**Exercise requirements:**
Pull out the whole passage about the National Olympic Committee of Thailand and reproduce it word for word, without changing anything.

**Excerpt provided:**
---*---

The National Olympic Committee of Thailand under the Royal Patronage of His Majesty the King (คณะกรรมการโอลิมปิคแห่งประเทศไทย ในพระบรมราชูปถัมภ์) is the national Olympic committee in Thailand for the Olympic Games movement, based in Ampawan House, Bangkok, Thailand. It is a nonprofit organisation that selects teams and raises funds to send Thailand competitors to Olympic events organised by the International Olympic Committee (IOC), Asian Games events organised by the Olympic Council of Asia (OCA) and Southeast Asian Games events organised by the Southeast Asian Games Federation (SEAGF).

---*---

**Data shown:**
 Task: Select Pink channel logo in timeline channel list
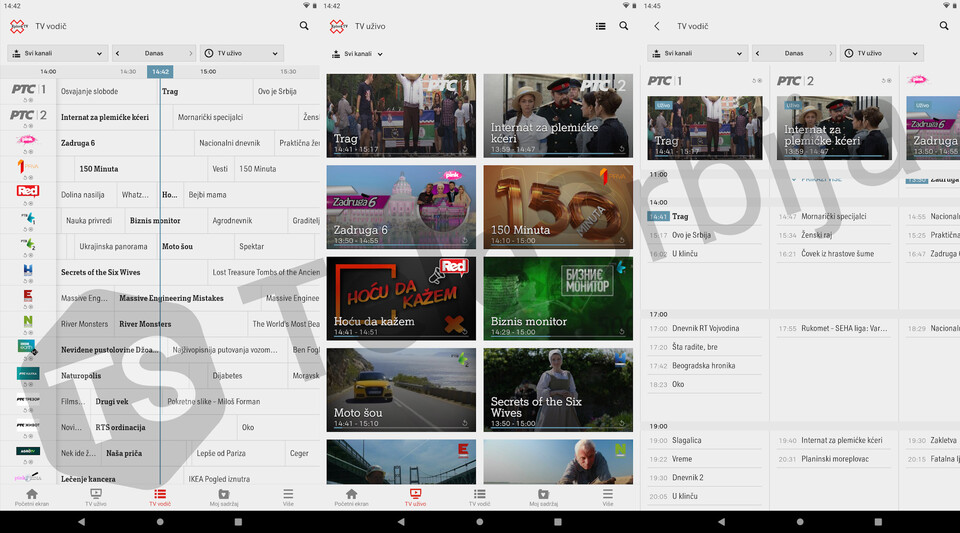(28, 141)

---*---

**Solution to this exercise:**
The National Olympic Committee of Thailand under the Royal Patronage of His Majesty the King (คณะกรรมการโอลิมปิคแห่งประเทศไทย ในพระบรมราชูปถัมภ์) is the national Olympic committee in Thailand for the Olympic Games movement, based in Ampawan House, Bangkok, Thailand. It is a nonprofit organisation that selects teams and raises funds to send Thailand competitors to Olympic events organised by the International Olympic Committee (IOC), Asian Games events organised by the Olympic Council of Asia (OCA) and Southeast Asian Games events organised by the Southeast Asian Games Federation (SEAGF).